▸ WHAT YOU WILL DO
Duplicate the passage below about Elkay's upgraded water filters in full, reproducing every word and punctuation mark without change.
··· SELECTED TEXT ···
In short order, we’ll have the ability to filter up to 20,000 gallons in a single filter change. There’s more to come on that later in the year. The filters associated with the new unit were also upgraded. Our highest capacity lead filter certification has increased from 6,000 gallons to 10,000 gallons of filtered water. And all the filters also contain a proprietary head that allows for only Elkay filters to be installed for the unit to operate properly, which over time will drive an enhanced attachment rate and bring real value to our building customer — building owner customers. In addition to increased filter capacity and to follow on my earlier comments, we also improved the PFAS filter, moving from a filter that was certified for only PFOA and PFOS to a total PFAS filter that is certified for substantially more contaminants within the PFAS family.

All of the units will be shipped as connected units and facilities managers can remotely monitor filter life and also the status of the bottle filters. We packaged all of the items I mentioned in a new high-end aesthetic that we believe will resonate with architects and specifiers. So longer filter lives, less maintenance, quicker filter changes, improved aesthetics and connected capabilities all provide customers with just another reason to choose Elkay. Now I’ll turn it over to Dave for an update on tariffs and our outlook.
··· DATA PROVIDED ···
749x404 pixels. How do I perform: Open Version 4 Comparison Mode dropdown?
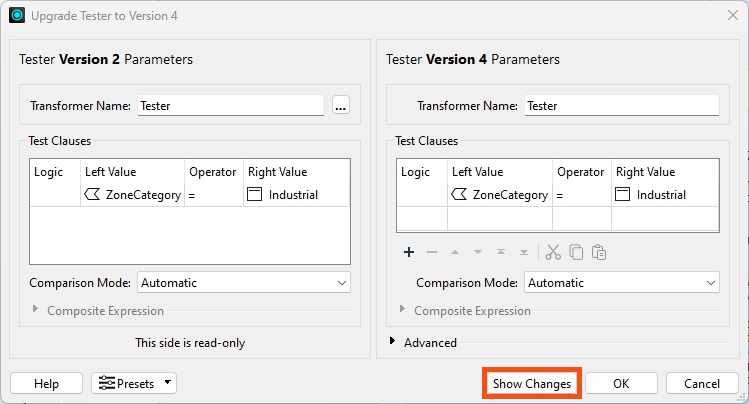[x=621, y=283]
···
▸ SOLUTION
In short order, we’ll have the ability to filter up to 20,000 gallons in a single filter change. There’s more to come on that later in the year. The filters associated with the new unit were also upgraded. Our highest capacity lead filter certification has increased from 6,000 gallons to 10,000 gallons of filtered water. And all the filters also contain a proprietary head that allows for only Elkay filters to be installed for the unit to operate properly, which over time will drive an enhanced attachment rate and bring real value to our building customer — building owner customers. In addition to increased filter capacity and to follow on my earlier comments, we also improved the PFAS filter, moving from a filter that was certified for only PFOA and PFOS to a total PFAS filter that is certified for substantially more contaminants within the PFAS family.

All of the units will be shipped as connected units and facilities managers can remotely monitor filter life and also the status of the bottle filters. We packaged all of the items I mentioned in a new high-end aesthetic that we believe will resonate with architects and specifiers. So longer filter lives, less maintenance, quicker filter changes, improved aesthetics and connected capabilities all provide customers with just another reason to choose Elkay. Now I’ll turn it over to Dave for an update on tariffs and our outlook.